Gelatina di maiale, Pizza siciliana + un insolito spuntino

Due ricette siciliane molto tradizionali e poco conosciute in continente e uno snack di altri tempi che non scambierei con nessuna delle fantastiche “prelibatezze” (sic!) piene di coloranti e conservanti che vengono proposte e suggerite tramite pubblicità martellanti. Appena giunto in Trinacria mi sono attivato per procurarmi la prima (non si trova dappertutto) e oggi ho dovuto girare mezza Siracusa per trovare un forno (forse l'unico) che ancora fa la Siciliana in quanto la pizzeria sulla quale contavo ha chiuso i battenti. Lo dico giusto per dare l'idea della tipicità e della poca diffusione di questi piatti al di fuori delle arre di origine. 
Gelatina di maiale (in siciliano liatina)
Si prepara con le parti povere del maiale (cotenna, zampe, testa, coda, lingua ed orecchie) che vengono lessate per almeno 3 ore in acqua salata con foglie di alloro. Poco prima di spegnere il fuoco si aggiunge aceto. Successivamente il tutto viene separato dal brodo, fatto raffreddare, disossato, tagliato a pezzetti e sistemato in ciotole, teglie o simili contenitori aperti. Quindi, dopo varie ore di riposo, si copre con il brodo (riscaldato quel tanto che basta per sciogliere il grasso) e si aggiunge il limone che lo farà coagulare formando così la gelatina. La ricetta è inserita nell’elenco dei P.A.T. (Prodotti Agroalimentari Tradizionali) riconosciuti dal Ministero delle Politiche Agricole, Alimentari e Forestali ed era già presente in un ricettario del Regno delle Due Sicilie.
La gelatina di maiale la potrete trovare anche in ottimi ristoranti attenti alla cucina tradizionale, debitamente variate e “migliorate” (punti di vista). Per esempio a Chiaramonte Gulfi il Ristorante Majore (attivo dal 1896, locale storico d’Italia) la prepara usando le parti migliori del maiale. Ma lì sanno ciò che fanno e dichiarano apertamente la loro venerazione per le carni suine nella loro sala affrescata con la famosa epigrafe "Qui si magnifica il porco" … e ho detto tutto!
   

Pizza fritta siciliana con tuma e acciughe 
Quasi tutti concordano nell’attribuire l’origine di questo calzone fritto a Zafferana Etnea (alle pendici orientali del vulcano, a circa 600m s.l.m.). Oggi sono proposte numerose diverse imbottiture, ma quella tradizionale è di tuma e acciughe. La tuma è un tipico formaggio siciliano di latte ovino e viene prodotto dalla cagliata senza alcuna aggiunta di sale. La mancanza di sale ne impedisce la conservazione e quindi questo formaggio semifresco, dal sapore molto deciso e particolare, deve essere consumata entro una decina di giorni dalla sua produzione.
Qualcuno propone anche versioni “più salutari” cotte in forno, ma quando la Siciliana (o pizza siciliana) è preparata e fritta a regola d’arte - al contrario di quanto ci si potrebbe aspettare – non assorbe olio ed e quasi completamente asciutta all’esterno (e ciò dovrebbe essere la norma per qualunque frittura fatta bene). Un cuoco di Zafferana spiega che questo merito si deve all’impasto (farina, lievito, zucchero, sale, strutto) se fatto fermentare e riposare per il tempo giusto. Sono veri e proprio gioielli dorati e più che leggeri”. “Una vera delizia per il palato”. 
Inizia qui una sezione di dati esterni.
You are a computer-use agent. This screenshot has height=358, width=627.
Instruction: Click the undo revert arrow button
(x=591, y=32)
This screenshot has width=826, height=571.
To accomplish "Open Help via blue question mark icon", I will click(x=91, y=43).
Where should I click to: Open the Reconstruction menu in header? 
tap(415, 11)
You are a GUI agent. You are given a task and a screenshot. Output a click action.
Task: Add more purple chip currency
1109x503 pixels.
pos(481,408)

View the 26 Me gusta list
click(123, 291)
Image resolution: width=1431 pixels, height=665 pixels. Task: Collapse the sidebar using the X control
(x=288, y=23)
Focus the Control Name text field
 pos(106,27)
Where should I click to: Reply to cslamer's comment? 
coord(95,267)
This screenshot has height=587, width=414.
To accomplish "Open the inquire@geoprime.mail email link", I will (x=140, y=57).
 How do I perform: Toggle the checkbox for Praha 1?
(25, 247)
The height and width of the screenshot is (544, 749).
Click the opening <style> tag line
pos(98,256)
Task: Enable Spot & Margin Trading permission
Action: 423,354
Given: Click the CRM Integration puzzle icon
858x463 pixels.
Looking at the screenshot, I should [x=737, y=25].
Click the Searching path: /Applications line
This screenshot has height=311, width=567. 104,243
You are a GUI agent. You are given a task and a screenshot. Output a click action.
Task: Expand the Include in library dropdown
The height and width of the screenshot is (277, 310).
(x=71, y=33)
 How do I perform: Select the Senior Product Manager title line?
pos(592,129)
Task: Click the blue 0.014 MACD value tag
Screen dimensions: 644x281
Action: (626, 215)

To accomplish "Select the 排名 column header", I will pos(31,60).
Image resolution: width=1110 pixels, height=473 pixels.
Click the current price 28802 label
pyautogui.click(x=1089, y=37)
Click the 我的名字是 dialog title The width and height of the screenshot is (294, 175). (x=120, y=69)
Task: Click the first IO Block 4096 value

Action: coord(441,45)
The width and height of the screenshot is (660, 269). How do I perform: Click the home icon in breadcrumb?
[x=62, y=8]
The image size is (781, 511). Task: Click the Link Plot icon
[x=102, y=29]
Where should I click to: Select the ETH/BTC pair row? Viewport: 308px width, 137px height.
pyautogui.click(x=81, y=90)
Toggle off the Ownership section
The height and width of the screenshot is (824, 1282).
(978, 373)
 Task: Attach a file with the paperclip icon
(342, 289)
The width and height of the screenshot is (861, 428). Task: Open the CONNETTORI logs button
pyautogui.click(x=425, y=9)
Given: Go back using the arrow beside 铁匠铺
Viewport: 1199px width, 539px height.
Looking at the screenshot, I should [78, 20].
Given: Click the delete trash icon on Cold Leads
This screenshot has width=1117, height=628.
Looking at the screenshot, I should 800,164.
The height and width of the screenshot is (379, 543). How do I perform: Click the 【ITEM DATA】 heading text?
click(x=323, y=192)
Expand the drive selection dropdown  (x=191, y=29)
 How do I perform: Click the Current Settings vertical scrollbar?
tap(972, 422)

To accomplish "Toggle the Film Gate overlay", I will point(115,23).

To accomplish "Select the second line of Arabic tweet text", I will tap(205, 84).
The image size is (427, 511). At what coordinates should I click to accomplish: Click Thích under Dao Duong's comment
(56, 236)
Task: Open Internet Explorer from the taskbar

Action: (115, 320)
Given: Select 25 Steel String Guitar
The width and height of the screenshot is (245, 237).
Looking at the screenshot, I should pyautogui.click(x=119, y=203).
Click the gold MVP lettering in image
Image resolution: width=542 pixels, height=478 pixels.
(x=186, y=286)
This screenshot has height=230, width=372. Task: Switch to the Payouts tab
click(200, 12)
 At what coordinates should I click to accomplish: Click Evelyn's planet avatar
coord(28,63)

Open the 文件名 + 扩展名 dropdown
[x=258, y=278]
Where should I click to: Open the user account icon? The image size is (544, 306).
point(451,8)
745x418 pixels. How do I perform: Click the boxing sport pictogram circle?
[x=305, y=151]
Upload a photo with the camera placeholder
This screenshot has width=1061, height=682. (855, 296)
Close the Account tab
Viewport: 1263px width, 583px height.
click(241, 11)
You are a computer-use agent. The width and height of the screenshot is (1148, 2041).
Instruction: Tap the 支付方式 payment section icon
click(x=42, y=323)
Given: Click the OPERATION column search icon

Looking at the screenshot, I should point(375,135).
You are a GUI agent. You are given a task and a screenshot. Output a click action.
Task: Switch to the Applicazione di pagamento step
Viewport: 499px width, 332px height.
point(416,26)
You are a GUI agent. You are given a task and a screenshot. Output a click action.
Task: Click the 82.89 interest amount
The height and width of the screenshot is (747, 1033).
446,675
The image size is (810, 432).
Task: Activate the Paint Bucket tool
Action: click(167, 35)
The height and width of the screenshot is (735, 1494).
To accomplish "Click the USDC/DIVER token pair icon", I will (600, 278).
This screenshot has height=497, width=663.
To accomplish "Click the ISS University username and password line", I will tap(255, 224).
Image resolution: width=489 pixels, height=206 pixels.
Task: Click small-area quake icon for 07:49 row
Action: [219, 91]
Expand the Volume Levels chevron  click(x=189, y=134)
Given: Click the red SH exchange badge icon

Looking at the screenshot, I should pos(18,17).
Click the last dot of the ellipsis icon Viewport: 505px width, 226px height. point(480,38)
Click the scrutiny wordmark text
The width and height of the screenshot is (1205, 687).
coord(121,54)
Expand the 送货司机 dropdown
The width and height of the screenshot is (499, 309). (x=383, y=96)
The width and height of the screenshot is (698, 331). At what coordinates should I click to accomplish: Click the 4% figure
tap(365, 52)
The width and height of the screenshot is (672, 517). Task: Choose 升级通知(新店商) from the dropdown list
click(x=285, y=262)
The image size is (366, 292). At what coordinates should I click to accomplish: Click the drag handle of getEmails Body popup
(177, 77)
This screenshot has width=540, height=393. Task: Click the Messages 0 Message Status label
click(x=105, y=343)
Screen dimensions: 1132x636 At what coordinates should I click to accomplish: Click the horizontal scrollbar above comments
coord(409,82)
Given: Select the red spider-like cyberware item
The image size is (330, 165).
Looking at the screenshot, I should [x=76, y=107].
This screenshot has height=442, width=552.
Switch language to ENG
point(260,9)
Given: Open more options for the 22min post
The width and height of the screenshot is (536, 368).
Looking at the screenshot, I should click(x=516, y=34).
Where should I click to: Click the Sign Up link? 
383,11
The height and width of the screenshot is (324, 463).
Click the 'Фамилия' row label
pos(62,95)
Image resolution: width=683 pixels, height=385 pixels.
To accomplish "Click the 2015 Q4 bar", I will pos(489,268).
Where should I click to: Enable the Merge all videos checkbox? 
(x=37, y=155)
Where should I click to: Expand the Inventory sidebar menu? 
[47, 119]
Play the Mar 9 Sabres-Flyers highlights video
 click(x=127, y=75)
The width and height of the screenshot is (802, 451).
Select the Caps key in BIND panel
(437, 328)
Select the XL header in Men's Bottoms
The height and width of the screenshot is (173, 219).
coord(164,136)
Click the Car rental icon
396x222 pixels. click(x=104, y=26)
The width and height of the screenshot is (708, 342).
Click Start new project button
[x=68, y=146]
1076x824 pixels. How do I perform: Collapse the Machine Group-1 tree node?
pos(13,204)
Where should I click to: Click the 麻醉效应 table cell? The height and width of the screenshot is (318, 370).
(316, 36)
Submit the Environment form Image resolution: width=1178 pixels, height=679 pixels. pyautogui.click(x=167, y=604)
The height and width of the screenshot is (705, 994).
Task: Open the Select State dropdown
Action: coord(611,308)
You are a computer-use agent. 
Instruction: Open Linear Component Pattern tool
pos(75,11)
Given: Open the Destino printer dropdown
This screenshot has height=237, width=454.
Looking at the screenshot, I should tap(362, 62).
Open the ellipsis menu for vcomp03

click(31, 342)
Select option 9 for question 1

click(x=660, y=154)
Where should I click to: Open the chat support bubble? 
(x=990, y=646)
Spuntino di pane caldo e acciughe
Ho avuto il piacere di “scoprirlo” vari anni fa a Petralia Sottana (PA) sulle Madonie, dove tenevo un corso di Orientamento per docenti. A metà mattinata l’organizzatore pregò il custode della scuola che ci ospitava di provvedere a fornire uno spuntino. Se pensate che sia tornato con cornetti o cose del genere siete molto lontani dalla realtà, in quanto poco dopo ci fu servito pane caldo condito con olio, acciughe e olive sott'olio, schiacciate e condite con aglio e spezie. So che molti storceranno il naso (come spesso accade quando descrivo cibi poveri veramente tradizionali), ma vi assicuro che era una bontà anche grazie agli ingredienti “originali” e in quanto preparato al momento e non impacchettato, implasticato, surgelato, ecc. Provare per credere!